▶ _Your assignment_
Which lines run from the one containing "Instruction: Click the Add To Features button" to the end of the entries below? Retype exactly those, both ends included.
+---+
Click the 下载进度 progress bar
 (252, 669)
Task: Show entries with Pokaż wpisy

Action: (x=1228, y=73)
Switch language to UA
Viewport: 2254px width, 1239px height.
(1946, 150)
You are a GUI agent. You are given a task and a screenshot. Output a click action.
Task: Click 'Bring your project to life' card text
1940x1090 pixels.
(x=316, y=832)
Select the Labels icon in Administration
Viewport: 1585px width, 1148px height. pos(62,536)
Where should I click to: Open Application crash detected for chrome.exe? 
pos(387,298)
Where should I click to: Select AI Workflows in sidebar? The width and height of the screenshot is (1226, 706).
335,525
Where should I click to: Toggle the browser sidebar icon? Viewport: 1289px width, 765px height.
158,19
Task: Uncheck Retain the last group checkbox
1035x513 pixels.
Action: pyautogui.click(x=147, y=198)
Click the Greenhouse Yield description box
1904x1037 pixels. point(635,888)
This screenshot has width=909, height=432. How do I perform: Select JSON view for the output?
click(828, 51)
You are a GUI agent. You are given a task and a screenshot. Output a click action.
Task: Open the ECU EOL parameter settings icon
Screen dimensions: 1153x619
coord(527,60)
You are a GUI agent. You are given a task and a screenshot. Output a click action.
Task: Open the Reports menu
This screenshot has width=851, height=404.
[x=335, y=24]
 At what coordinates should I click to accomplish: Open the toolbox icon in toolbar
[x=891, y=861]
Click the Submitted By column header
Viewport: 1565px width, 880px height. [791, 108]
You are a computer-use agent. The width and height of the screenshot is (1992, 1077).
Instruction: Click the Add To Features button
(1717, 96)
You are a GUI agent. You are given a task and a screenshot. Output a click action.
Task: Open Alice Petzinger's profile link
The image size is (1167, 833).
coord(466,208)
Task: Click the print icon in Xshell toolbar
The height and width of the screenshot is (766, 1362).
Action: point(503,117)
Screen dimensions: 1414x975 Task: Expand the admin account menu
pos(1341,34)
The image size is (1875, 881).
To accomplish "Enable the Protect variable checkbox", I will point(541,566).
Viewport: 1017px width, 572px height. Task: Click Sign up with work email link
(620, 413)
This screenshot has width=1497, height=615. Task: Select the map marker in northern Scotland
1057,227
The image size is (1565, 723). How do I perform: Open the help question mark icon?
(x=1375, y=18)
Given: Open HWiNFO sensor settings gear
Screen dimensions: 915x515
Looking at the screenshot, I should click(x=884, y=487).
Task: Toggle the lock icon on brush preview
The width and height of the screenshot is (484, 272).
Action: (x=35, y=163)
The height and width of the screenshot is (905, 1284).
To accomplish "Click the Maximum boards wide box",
+---+
▶ _Reply to the task_
Instruction: Click the Add To Features button
(1717, 96)
You are a GUI agent. You are given a task and a screenshot. Output a click action.
Task: Open Alice Petzinger's profile link
The image size is (1167, 833).
coord(466,208)
Task: Click the print icon in Xshell toolbar
The height and width of the screenshot is (766, 1362).
Action: point(503,117)
Screen dimensions: 1414x975 Task: Expand the admin account menu
pos(1341,34)
The image size is (1875, 881).
To accomplish "Enable the Protect variable checkbox", I will point(541,566).
Viewport: 1017px width, 572px height. Task: Click Sign up with work email link
(620, 413)
This screenshot has width=1497, height=615. Task: Select the map marker in northern Scotland
1057,227
The image size is (1565, 723). How do I perform: Open the help question mark icon?
(x=1375, y=18)
Given: Open HWiNFO sensor settings gear
Screen dimensions: 915x515
Looking at the screenshot, I should click(x=884, y=487).
Task: Toggle the lock icon on brush preview
The width and height of the screenshot is (484, 272).
Action: (x=35, y=163)
The height and width of the screenshot is (905, 1284).
To accomplish "Click the Maximum boards wide box",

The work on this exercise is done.